Courage, in this context, did not arrive all at once. It gathered slowly, line by line, poem by poem, until the possibility of public reading no longer felt intimidating but necessary. And almost uncannily, the moment belief took root, opportunities began to surface—as if the world had been waiting for that internal permission.
The first door opened through WhatsApp Café, where the selection by Sujoy Prosad Chatterjee for a Women’s Day poetry reading marked a profound beginning. It was more than an event—it was validation. A space where voice met audience, where written emotion found resonance in the room, and where the poet stepped fully into presence.
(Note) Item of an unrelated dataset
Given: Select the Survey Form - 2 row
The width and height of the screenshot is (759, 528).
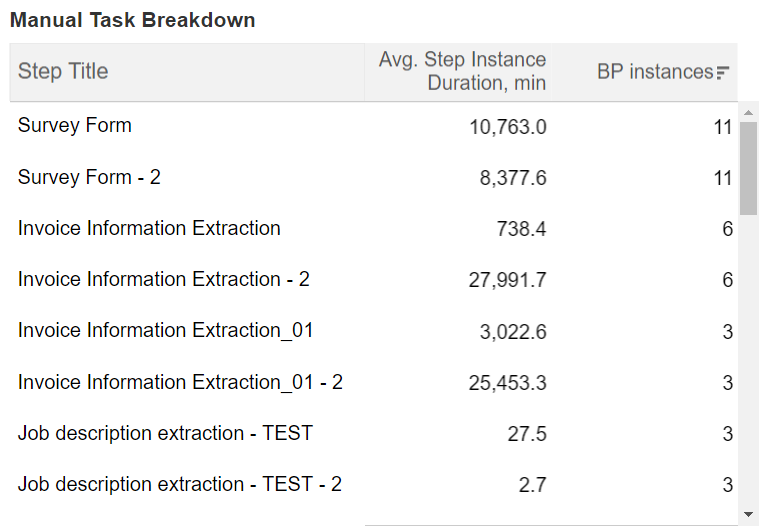Looking at the screenshot, I should pyautogui.click(x=374, y=177).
That moment did not remain isolated. It unfolded into another significant occasion on the 16th of April at This Must Be The Place, curated under the vision of Sujoy Prosad Chatterjee through SPCkraft. This gathering, celebrating The Farewell Poems, served as a promotional prelude to Shesher Kobita by Rabindranath Tagore—reimagined for the stage in English.
The event brought together a constellation of voices—Shubhayan Sengupta, Poulami Chattopadhyay, Solanki Roy, Anusha Vishwanathan, Debopriyo Mukherjee, among others—each contributing to an atmosphere where literature was not merely recited but lived. To be part of such a space was to recognize that poetry is not confined to pages; it is an experience, a shared emotional current.
Looking back, the journey feels almost poetic in itself. The release of Bleeding Vermillion did not just introduce a body of work—it introduced a new version of the self. One that dares to be seen, to be heard, and to stand within its own expression without apology.
And perhaps that is the real transformation: not the events that followed, but the quiet conviction that made them possible. Once belief found its voice, the world responded in kind.